▶ Apply what you read:
**a.** According to the article on the Chauvin case, what was the median sentence for the nine officers sentenced before Chauvin?
**b.** Reproduce word for word the passage of the article on the Chauvin case from "Eleven non-federal law" up to and including "Green State University.".

▶ Source passage:
___

Experts: Impact of Chauvin case on policing yet to be seen


Former Minneapolis police Officer Derek Chauvin ‘s conviction and lengthy prison sentence in George Floyd’s murder could lead to better police hiring and training, law enforcement experts say. It could spur more effort to build trust among officers and communities.

And it might have made the public — and future jurors — more receptive to longstanding complaints about police interactions with minorities.

Even so, the case was so unusual — from bystander video of Chauvin kneeling on Floyd’s neck for 9 1/2 minutes to police department brass testifying against him — that it’s difficult to say it was a watershed moment for lasting change.

The conviction was critically important, in part, because of how blatant the violence was and because of the way in which the video couldn’t allow the lies that police often tell in these situations to dominate the narrative,” said Sheila A. Bedi, a professor at Northwestern University’s Pritzker School of Law and director of the school’s Community Justice & Civil Rights Clinic.

But the outcome in Chauvin’s case — including his 22 1/2-year sentence — doesn’t address deep-rooted issues of race and violence affecting police interactions with minorities that don’t result in charges or convictions against officers, said Bedi, who has been involved in numerous use-of-force lawsuits against the Chicago Police Department.

“And until we get at that, I caution anyone to celebrate the conviction and sentence as a victory,” she said.

Officers accused of brutality or other misconduct against Black people rarely go to trial, and among those who have, the list of acquittals and mistrials is longer than the list of sentencings after conviction. That includes acquittals in recent years of officers tried in the deaths of Philando Castile in suburban Minneapolis and Terence Crutcher in Tulsa, Oklahoma.

Eleven non-federal law officers, including Chauvin, have been convicted of murder for on-duty deaths since 2005. Of those, the nine who were sentenced before Chauvin received sentences ranging from six years, nine months, to life behind bars, with the median being 15 years, said Philip Stinson, a criminal justice professor at Bowling Green State University.

Still, Minnesota Attorney General Keith Ellison said Friday that the outcome was a step toward accountability, even if not total justice. And he urged federal, state and local lawmakers to pass laws to improve policing, saying Chauvin’s sentencing was “by itself not enough.”

Chauvin’s high-profile case likely led more people to believe longstanding complaints about police interactions with Black people, even if his actions were blatantly wrong, experts said. And that could make jurors less likely to simply believe police versions of events in the future.

___

▶ Data extract:
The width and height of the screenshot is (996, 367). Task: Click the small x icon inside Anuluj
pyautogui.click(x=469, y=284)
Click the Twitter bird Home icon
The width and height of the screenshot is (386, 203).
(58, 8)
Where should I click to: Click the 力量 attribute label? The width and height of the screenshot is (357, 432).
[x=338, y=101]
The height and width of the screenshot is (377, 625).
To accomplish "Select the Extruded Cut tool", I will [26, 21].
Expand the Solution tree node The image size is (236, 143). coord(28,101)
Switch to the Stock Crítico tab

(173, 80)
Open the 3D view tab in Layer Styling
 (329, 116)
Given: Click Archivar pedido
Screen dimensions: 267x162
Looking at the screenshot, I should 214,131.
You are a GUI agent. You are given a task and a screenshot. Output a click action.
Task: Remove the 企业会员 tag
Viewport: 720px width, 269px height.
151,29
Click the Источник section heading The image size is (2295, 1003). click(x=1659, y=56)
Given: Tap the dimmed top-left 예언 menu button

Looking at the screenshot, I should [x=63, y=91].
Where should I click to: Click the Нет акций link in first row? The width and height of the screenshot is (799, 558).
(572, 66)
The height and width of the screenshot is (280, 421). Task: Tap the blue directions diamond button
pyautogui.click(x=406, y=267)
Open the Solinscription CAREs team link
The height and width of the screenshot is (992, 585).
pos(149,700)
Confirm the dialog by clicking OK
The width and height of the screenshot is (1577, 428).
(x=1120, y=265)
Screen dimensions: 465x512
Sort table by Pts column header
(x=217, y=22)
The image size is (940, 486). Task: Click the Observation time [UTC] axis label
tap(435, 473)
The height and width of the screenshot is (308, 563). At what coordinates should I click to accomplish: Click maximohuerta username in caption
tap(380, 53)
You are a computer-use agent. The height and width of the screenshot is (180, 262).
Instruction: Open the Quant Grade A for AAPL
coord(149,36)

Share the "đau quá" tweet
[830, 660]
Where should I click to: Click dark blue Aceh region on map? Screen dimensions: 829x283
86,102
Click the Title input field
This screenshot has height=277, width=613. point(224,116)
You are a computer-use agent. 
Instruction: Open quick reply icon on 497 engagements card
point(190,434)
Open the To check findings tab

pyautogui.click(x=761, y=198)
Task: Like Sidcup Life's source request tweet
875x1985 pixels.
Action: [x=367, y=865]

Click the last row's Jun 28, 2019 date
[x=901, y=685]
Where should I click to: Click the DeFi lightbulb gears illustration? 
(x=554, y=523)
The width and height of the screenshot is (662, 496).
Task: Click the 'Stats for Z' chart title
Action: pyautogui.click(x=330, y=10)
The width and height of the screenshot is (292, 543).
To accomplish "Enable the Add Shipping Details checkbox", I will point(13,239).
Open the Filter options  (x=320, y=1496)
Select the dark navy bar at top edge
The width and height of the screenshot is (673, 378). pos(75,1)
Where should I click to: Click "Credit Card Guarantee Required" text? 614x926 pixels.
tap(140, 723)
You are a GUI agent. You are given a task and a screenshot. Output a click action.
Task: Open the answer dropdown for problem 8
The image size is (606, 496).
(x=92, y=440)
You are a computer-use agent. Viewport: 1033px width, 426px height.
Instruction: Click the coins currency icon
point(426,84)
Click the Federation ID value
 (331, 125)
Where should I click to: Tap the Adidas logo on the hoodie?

___

▶ Results for each task:
**a.** 15 years

**b.**
Eleven non-federal law officers, including Chauvin, have been convicted of murder for on-duty deaths since 2005. Of those, the nine who were sentenced before Chauvin received sentences ranging from six years, nine months, to life behind bars, with the median being 15 years, said Philip Stinson, a criminal justice professor at Bowling Green State University.